Provided passage →
○ ○ ○ ○
Codru (plural form: codri; ) is the name of the forests that grow in the hilly part of central Moldova.

History
During the Middle Ages most of the Principality of Moldavia's hills were forested, and the forested area in general was referred to as codrii, with bigger regional forests often given names such as Codrii Cosminului (Cosmin Codrii), Codrii Plonini (Plonini Codrii), Codrii Hotinului (Hotin Codrii; also Pădurea Hotinului, Hotin Forest), Codrii Orheiului (Orhei Codrii), Codrii Lăpușnei (Lăpușna Codrii).

Although the hills represent about 80%–90% of the territory of Moldova, the forested area has decreased after 1800 due to intensive agriculture of the fertile land to about 12%. At the moment the area of the forest is continuously decreasing, both in surface and ecologically. In early 21st century the area is estimated under 35%. Despite the fact that there are still several big forests that have been preserved, including some designated as national parks, the country currently suffers from acute insufficiency of forests (with respect to its normal ecology), translated into poorer and less water for human and irrigation use.
○ ○ ○ ○
Data shown →

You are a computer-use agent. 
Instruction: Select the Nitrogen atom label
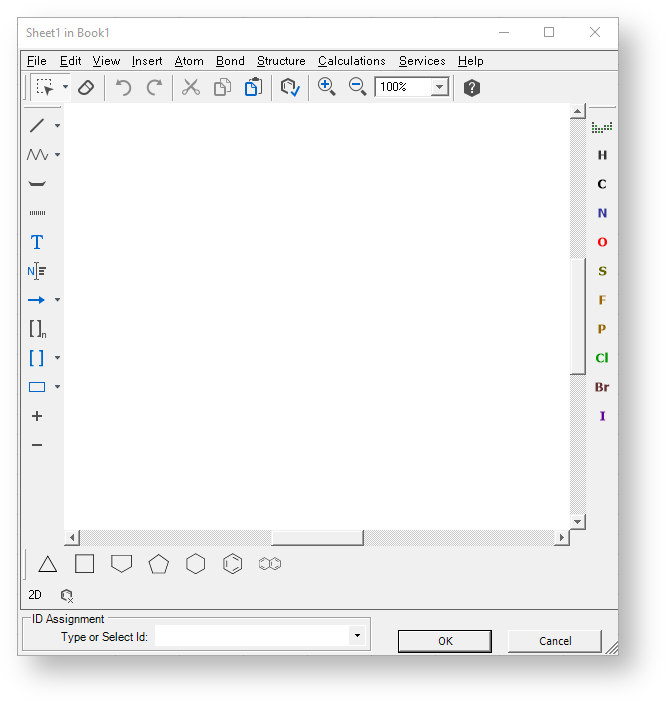602,213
○ ○ ○ ○
Set of tasks →
#1 In the passage on the Codru forests, where do these forests grow?
#2 Carry on the passage on the Codru forests from the point where it stops.
The listing plays no part in what is asked here.

Responses by task →
#1 They grow in the hilly part of central Moldova.

#2
These uplands are interlaced by deep, flat valleys, ravines, and landslide-scoured depressions separated by sharp ridges. Steep, forest-clad slopes account for much of the codrii.

The highest point in Moldova, Bălănești Hill (Dealul Bălănești; 429 m or 1,407 ft) is located in the Cornești Hills, located between Prut and Răut rivers, in the core codrii area.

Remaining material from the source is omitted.